Helena Schrader's Historical Fiction

Dr. Helena P. Schrader is the author of 24 historical fiction and non-fiction works and the winner of more than 53 literary accolades. More than 34,000 copies of her books have been sold. For a complete list of her books and awards see: http://helenapschrader.com

For readers tired of clichés and cartoons, award-winning novelist Helena P. Schrader offers nuanced insight into historical events and figures based on sound research and an understanding of human nature. Her complex and engaging characters bring history back to life as a means to better understand ourselves.

Tuesday, May 2, 2023

The Characters of "Moral Fibre" - Georgina Reddings

 The female protagonist of Moral Fibre is Georgina Reddings. Unlike the hero, Kit, she was shy about communicating with me directly. I knew her first and foremost through Kit's eyes and only gradually pieced together more about her. Slowly, step-by-step, she emerged out of the shadows as her natural modesty and reticence melted and she took shape as a full-blown character in her own right.

Excerpt 1:

By the time Kit turned to hand Georgina a small box, her stomach was tied in knots. Fiona had been right! Her invitation had misled him. Yet, surely, he wouldn’t give her a ring in front of her parents? Would he?

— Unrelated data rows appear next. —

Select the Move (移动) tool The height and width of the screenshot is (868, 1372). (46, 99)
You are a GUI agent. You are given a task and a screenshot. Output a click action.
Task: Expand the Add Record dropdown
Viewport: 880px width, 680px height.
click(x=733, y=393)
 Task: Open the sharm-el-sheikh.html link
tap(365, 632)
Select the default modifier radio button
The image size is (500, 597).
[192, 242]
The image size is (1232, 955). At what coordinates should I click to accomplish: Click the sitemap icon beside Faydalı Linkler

He seemed to read her thoughts and reassured her, “There’s nothing to be afraid of, Georgina. Just something I thought you’d like.” The words were casual, but his smile was a little twisted and his eyes were sad. Her obvious apprehension at his gift had already sent the necessary message.

Still terrified of what might be inside, Georgina undid the ribbon and opened the box. Inside she found a pair of thumbnail-sized ebony earrings. They were delicately carved elephants with tiny ivory tusks. How ambiguous, she thought. Not a ring or a pin, the acceptance of which signalled a girl’s commitment to a young man, but hardly consumables either. They were something she was expected to wear and remember him by. Was there anything wrong with that? She couldn’t make up her mind. Conscious of her parents’ as well as Kit’s gazes, she removed one from the box to look more closely. “They’re sweet! So delicate!” she exclaimed. Did her voice sound as forced and silly to the others as it did to her?

“You wrote in one of your letters that you hoped I hadn’t shot any elephants on my safari because you thought they were wonderful animals.”

“That’s true!” She agreed more naturally. “I’ve always loved the elephants at the zoo because they look so intelligent.” As she spoke, she held an earring up to her earlobe so her parents could see. They both made appreciative noises, but she could sense that they were watching her and Kit like hawks. They clearly liked Kit, but she suspected they shared her reservations about her giving her heart again too soon.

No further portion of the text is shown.